Since then, periodic stock assessments along the way shed light on how the stock was doing and helped managers adjust catch limits. The plan was working at reducing fishing levels, which let favorable environmental conditions and strong years of reproduction grow the population.  Last week, when an update to the 2015 stock assessment was presented at the Pacific Fishery Management Council meeting, it became public that the stock was fully rebuilt ahead of schedule. Although not official until NMFS formally reviews the update, a final declaration is expected soon.

This is great news. Although adaptive management by the Council allowed catch to grow with the recovering stock, formalizing the recovered stock and ending the rebuilding plan will allow even more fishing and validates the sacrifices made by fishermen in the 2000s to ensure a healthy and stable stock down the road. Charter boat operations, having to avoid bocaccio for years, can now fish where they want with higher limits and offer better opportunities for clients.
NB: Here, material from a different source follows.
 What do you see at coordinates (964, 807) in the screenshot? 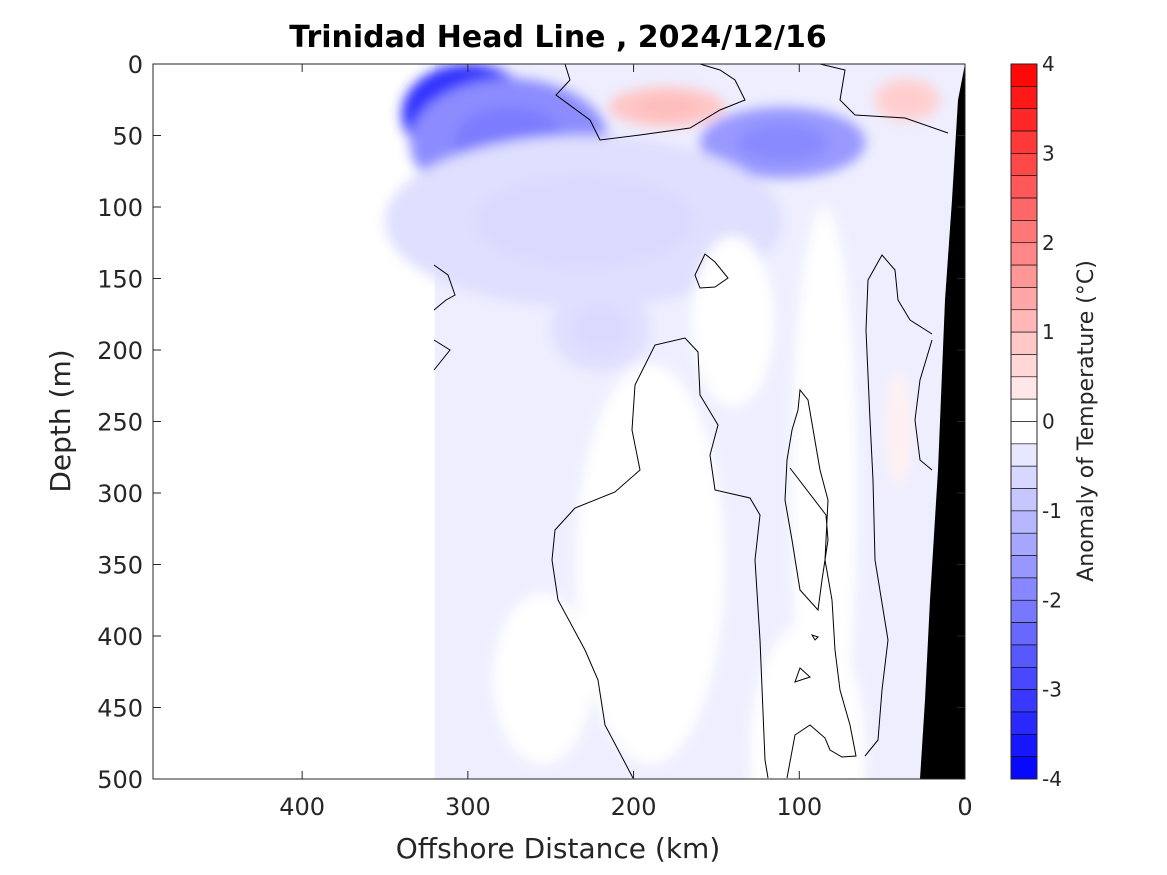
I see `x-tick-label: 0` at bounding box center [964, 807].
Council member Buzz Brizendine, a charter boat operator out of San Diego, noted that “A rebuilt bocaccio stock will provide considerable opportunities for both the commercial and recreational fleets. This is another example of the stocks we’re brought back to healthy levels in last decade. I’m proud to have been part of it. ”

And Bocaccio isn’t the only good news. Populations of darkblotched rockfish and blackgill rockfish have also increased, close to their rebuilt levels, and a catch report for cowcod showed it’s on track to be healthy in 2019.

Congratulations to the Council and the fishermen who made this possible. Let’s go fish.